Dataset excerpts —
[Start of Attachment]

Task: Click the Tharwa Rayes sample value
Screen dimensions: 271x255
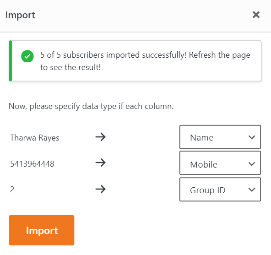Action: click(x=35, y=138)
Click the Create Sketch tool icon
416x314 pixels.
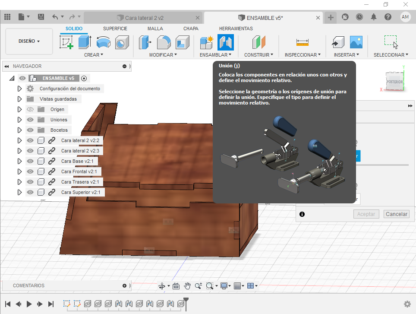click(66, 42)
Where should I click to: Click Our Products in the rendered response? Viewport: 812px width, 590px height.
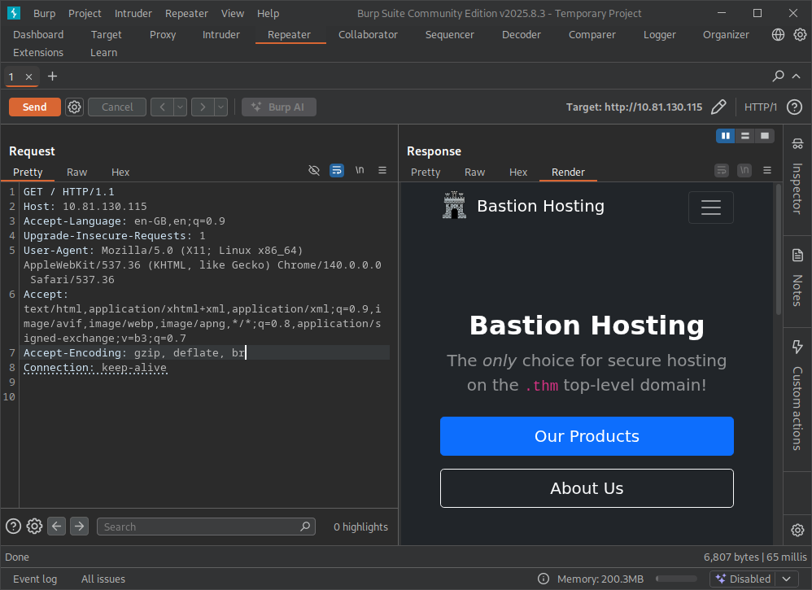[x=587, y=436]
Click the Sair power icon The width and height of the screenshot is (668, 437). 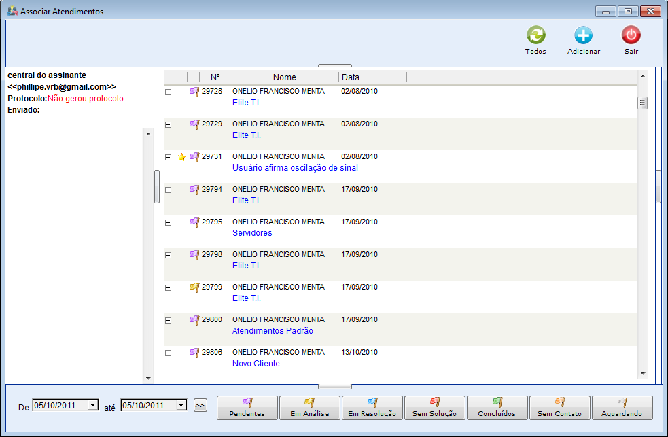[x=631, y=36]
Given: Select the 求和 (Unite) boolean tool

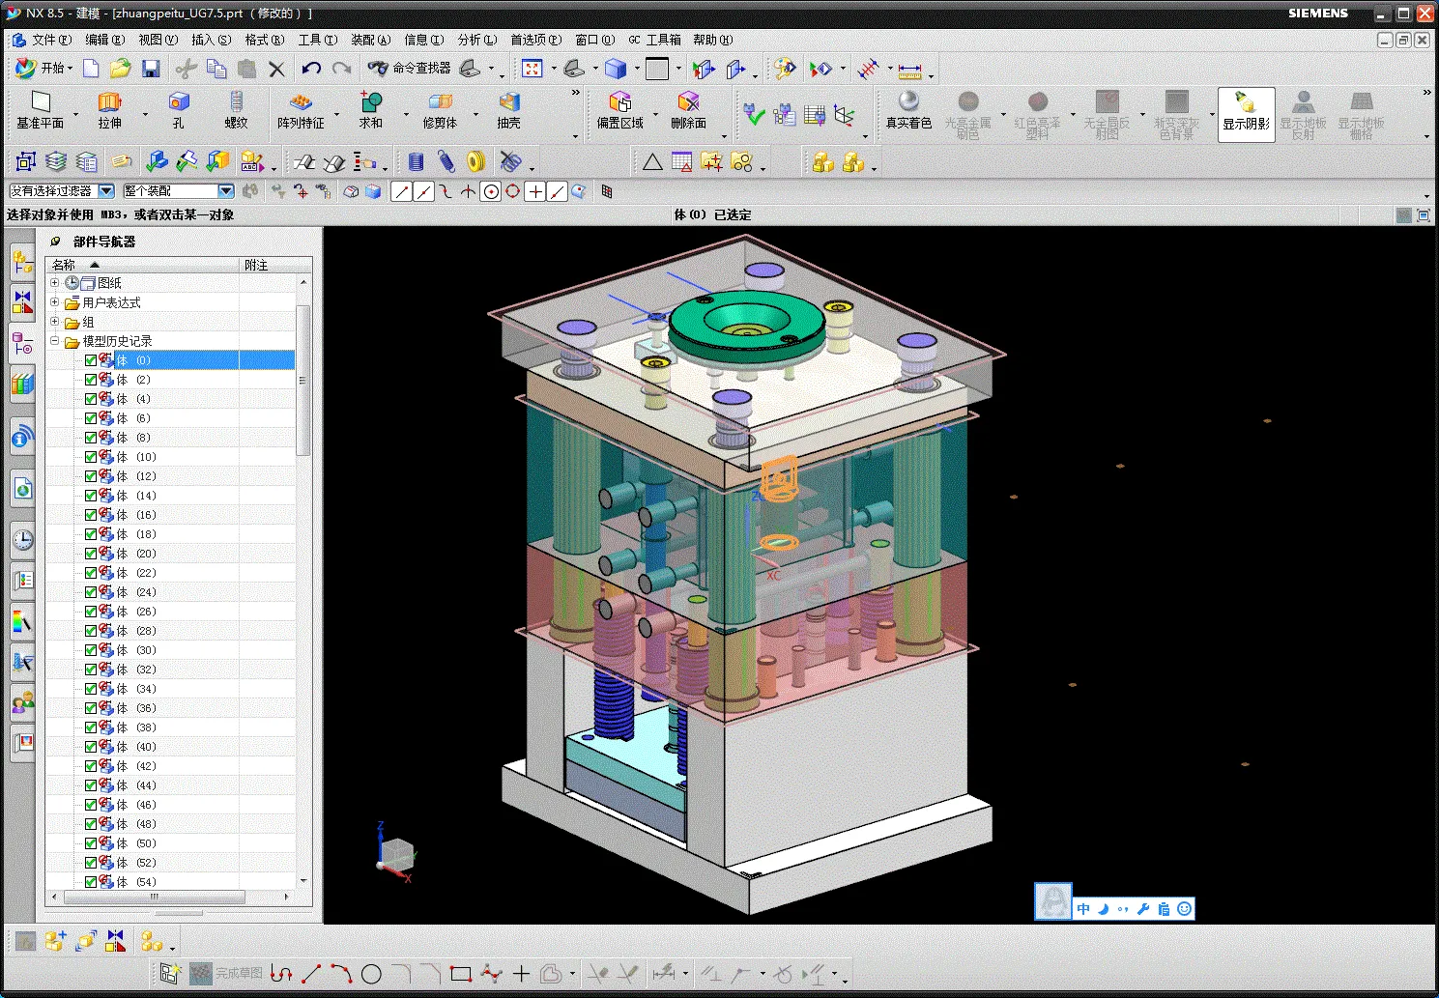Looking at the screenshot, I should click(371, 102).
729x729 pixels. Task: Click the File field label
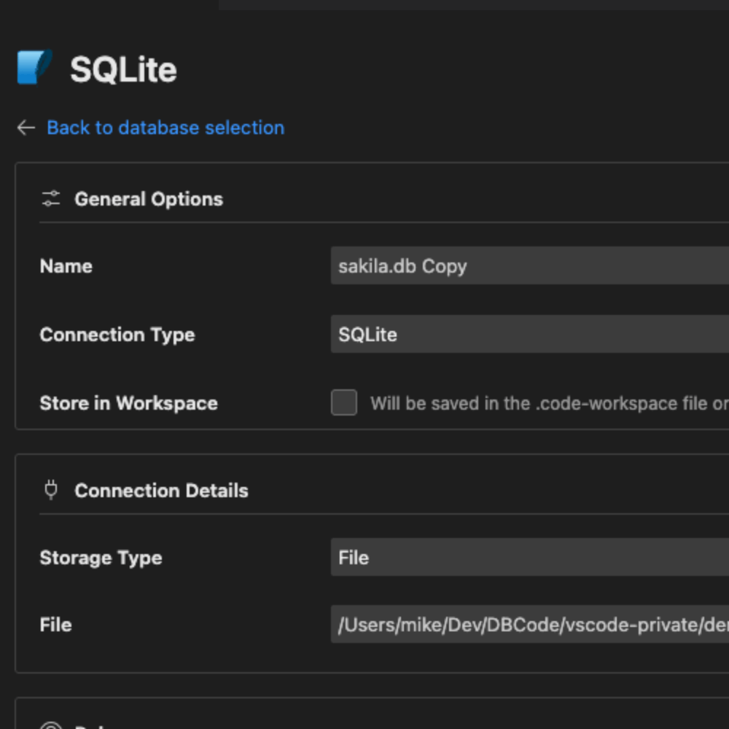pos(55,625)
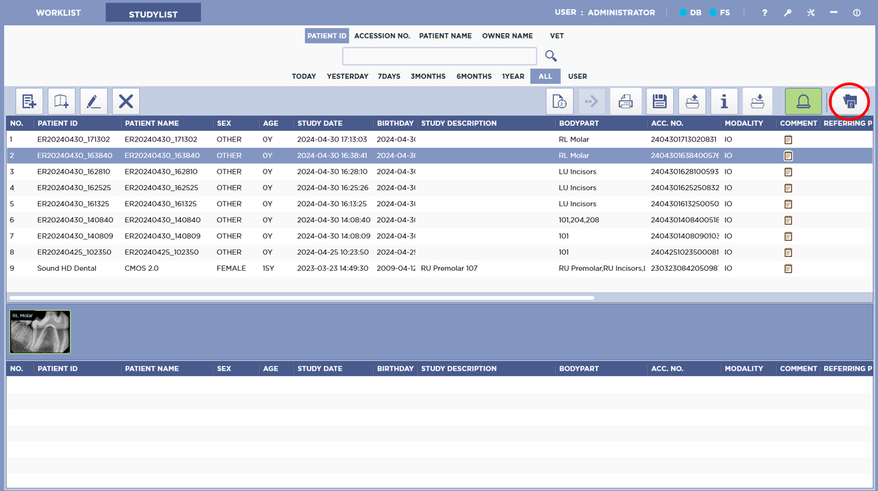878x491 pixels.
Task: Click the printer icon in toolbar
Action: pos(625,101)
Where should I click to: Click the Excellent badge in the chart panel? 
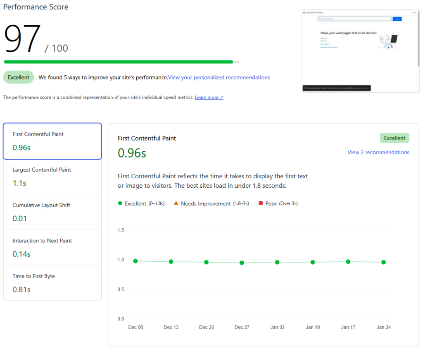[x=394, y=138]
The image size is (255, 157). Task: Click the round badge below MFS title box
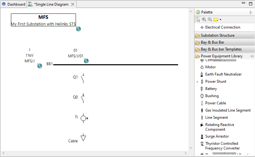[x=79, y=29]
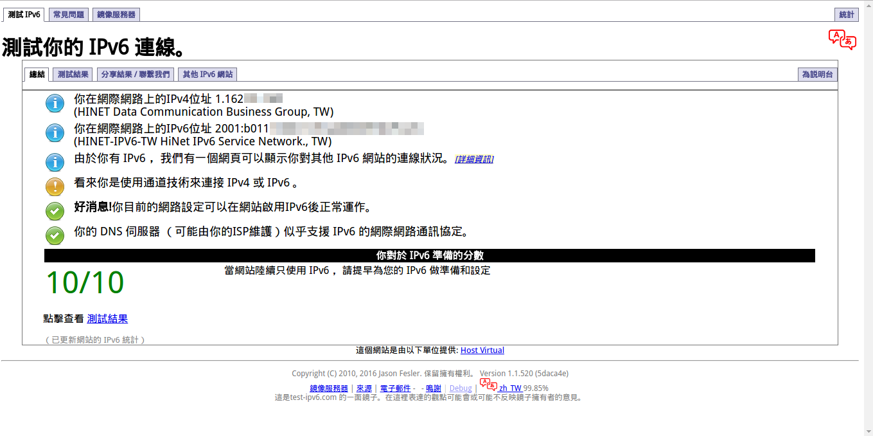Click the scrollbar down arrow on the right
This screenshot has height=436, width=873.
point(869,432)
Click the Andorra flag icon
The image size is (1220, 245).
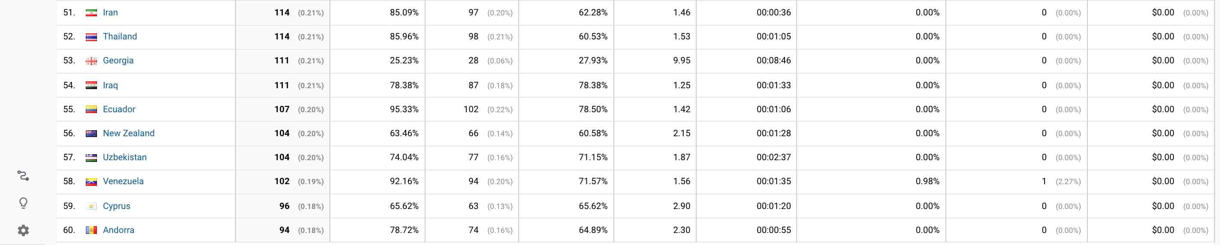[x=91, y=230]
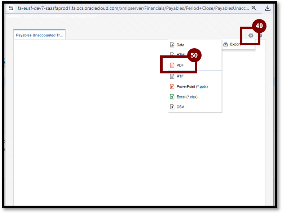
Task: Click the CSV file icon
Action: coord(172,107)
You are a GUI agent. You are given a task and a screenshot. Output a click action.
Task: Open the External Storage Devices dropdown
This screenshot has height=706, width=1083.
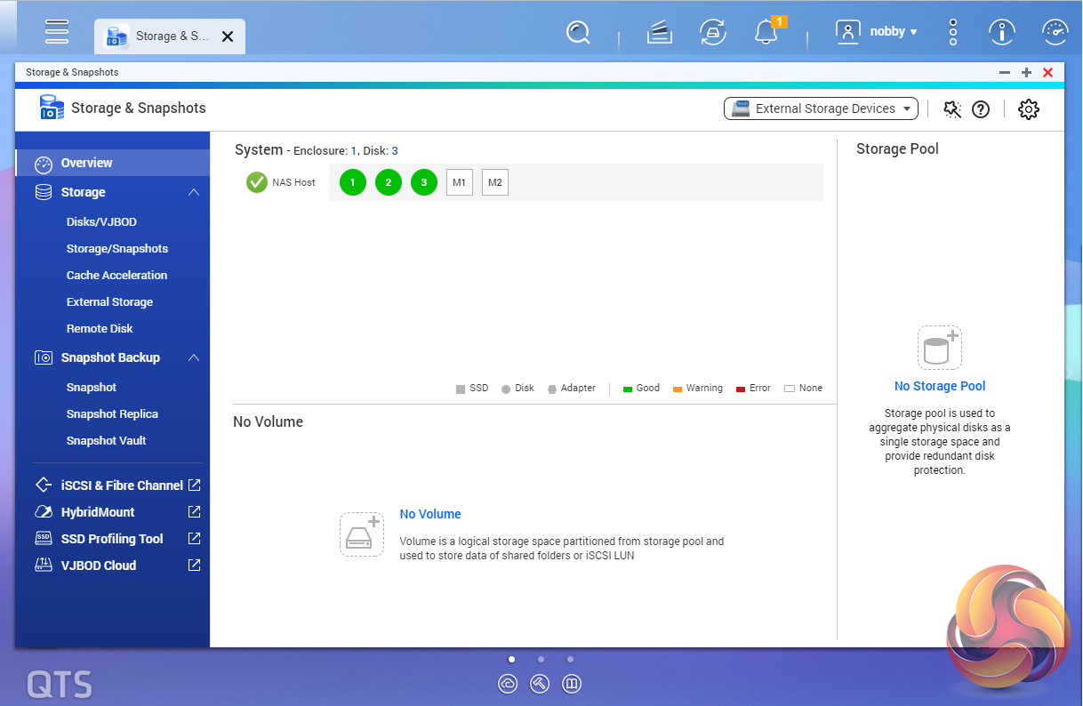[821, 108]
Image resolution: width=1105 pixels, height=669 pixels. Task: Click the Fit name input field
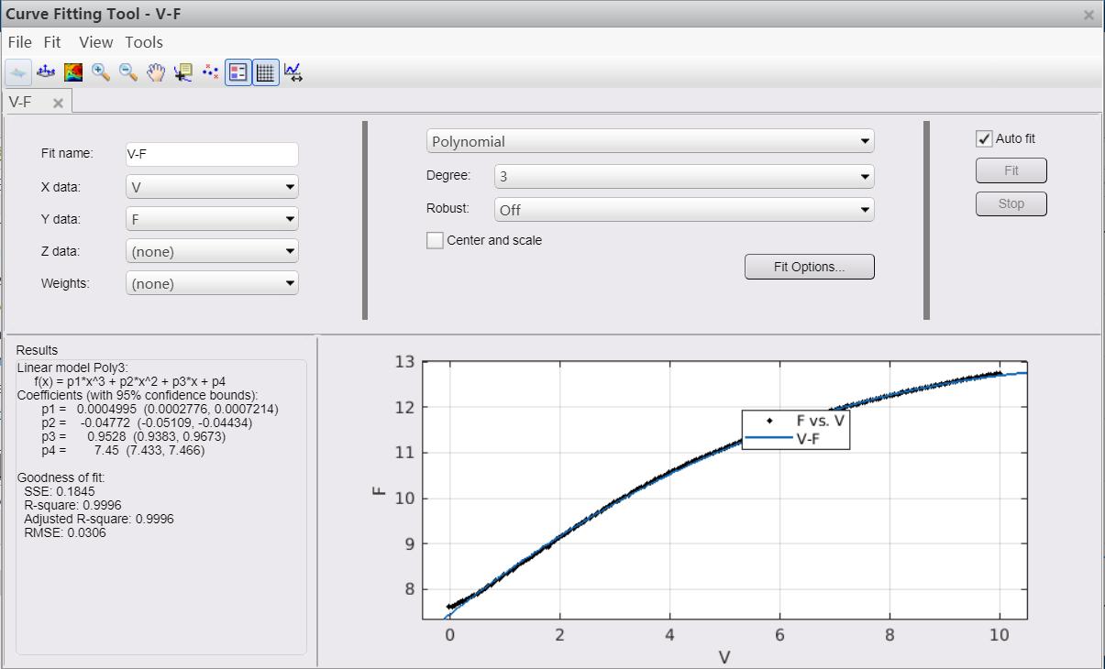point(212,154)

[End of Attachment]

Exercise aim — From the line that contains "Click the Andorra flag icon" down to the last line of the entries above, copy every line exactly and leave out the pictures.

Reply to the exercise —
Click the Andorra flag icon
The image size is (1220, 245).
[x=91, y=230]
Task: Click the CSV file icon
Action: coord(172,107)
You are a GUI agent. You are given a task and a screenshot. Output a click action.
Task: Open the External Storage Devices dropdown
This screenshot has height=706, width=1083.
[821, 108]
Image resolution: width=1105 pixels, height=669 pixels. Task: Click the Fit name input field
point(212,154)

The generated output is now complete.